▶ 所给文本
Flink定期保存数据,failover后从上次成功的保存点处恢复,并提供Exactly-Once的投递保障机制

  1. // 恢复保存点
  2. public boolean restoreSavepoint(
  3. String savepointPointer,
  4. boolean allowNonRestored,
  5. Map<JobVertexID, ExecutionJobVertex> tasks,
  6. ClassLoader userClassLoader) throws Exception {
  7. Preconditions.checkNotNull(savepointPointer, "The savepoint path cannot be null.");
  8. LOG.info("Starting job {} from savepoint {} ({})",
  9. job, savepointPointer, (allowNonRestored ? "allowing non restored state" : ""));
  10. // 从指定目录获取hdfs的地址
  11. final CompletedCheckpointStorageLocation checkpointLocation = checkpointStorage.resolveCheckpoint(savepointPointer);
  12. // 1、加载 metadata 信息
  13. // 2、生成operator 到 task 的映射
  14. // 3、检查 并行度
  15. // 4、转换这次的 savepoint为checkpoint,以便失败后恢复
  16. CompletedCheckpoint savepoint = Checkpoints.loadAndValidateCheckpoint(
  17. job, tasks, checkpointLocation, userClassLoader, allowNonRestored);
  18. // 将要恢复的checkpoint信息写到zk,并异步删除旧的checkpoint
  19. completedCheckpointStore.addCheckpoint(savepoint);
  20. // 重置checkpoint 计数器
  21. long nextCheckpointId = savepoint.getCheckpointID() + 1;
  22. checkpointIdCounter.setCount(nextCheckpointId);
  23. LOG.info("Reset the checkpoint ID of job {} to {}.", job, nextCheckpointId);
  24. // 从最近一次 Checkpoint 处恢复 State
  25. // 获取OperatorState,分配state
  26. return restoreLatestCheckpointedStateInternal(new HashSet<>(tasks.values()), true, true, allowNonRestored);
  27. }

总结

  • 首先客户端提供 Checkpoint 或 Savepoint 的目录
  • JM 从给定的目录中找到 _metadata 文件(Checkpoint 的元数据文件)

▶ 数据摘录
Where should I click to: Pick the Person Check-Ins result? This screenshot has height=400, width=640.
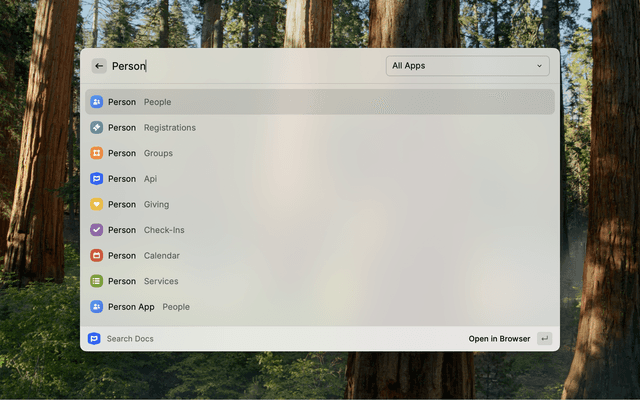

▶ 执行任务
请把前面那段关于 Flink 从保存点恢复的文本完整输出一遍，一字不改。

▶ 练习结果
Flink定期保存数据,failover后从上次成功的保存点处恢复,并提供Exactly-Once的投递保障机制

  1. // 恢复保存点
  2. public boolean restoreSavepoint(
  3. String savepointPointer,
  4. boolean allowNonRestored,
  5. Map<JobVertexID, ExecutionJobVertex> tasks,
  6. ClassLoader userClassLoader) throws Exception {
  7. Preconditions.checkNotNull(savepointPointer, "The savepoint path cannot be null.");
  8. LOG.info("Starting job {} from savepoint {} ({})",
  9. job, savepointPointer, (allowNonRestored ? "allowing non restored state" : ""));
  10. // 从指定目录获取hdfs的地址
  11. final CompletedCheckpointStorageLocation checkpointLocation = checkpointStorage.resolveCheckpoint(savepointPointer);
  12. // 1、加载 metadata 信息
  13. // 2、生成operator 到 task 的映射
  14. // 3、检查 并行度
  15. // 4、转换这次的 savepoint为checkpoint,以便失败后恢复
  16. CompletedCheckpoint savepoint = Checkpoints.loadAndValidateCheckpoint(
  17. job, tasks, checkpointLocation, userClassLoader, allowNonRestored);
  18. // 将要恢复的checkpoint信息写到zk,并异步删除旧的checkpoint
  19. completedCheckpointStore.addCheckpoint(savepoint);
  20. // 重置checkpoint 计数器
  21. long nextCheckpointId = savepoint.getCheckpointID() + 1;
  22. checkpointIdCounter.setCount(nextCheckpointId);
  23. LOG.info("Reset the checkpoint ID of job {} to {}.", job, nextCheckpointId);
  24. // 从最近一次 Checkpoint 处恢复 State
  25. // 获取OperatorState,分配state
  26. return restoreLatestCheckpointedStateInternal(new HashSet<>(tasks.values()), true, true, allowNonRestored);
  27. }

总结

  • 首先客户端提供 Checkpoint 或 Savepoint 的目录
  • JM 从给定的目录中找到 _metadata 文件(Checkpoint 的元数据文件)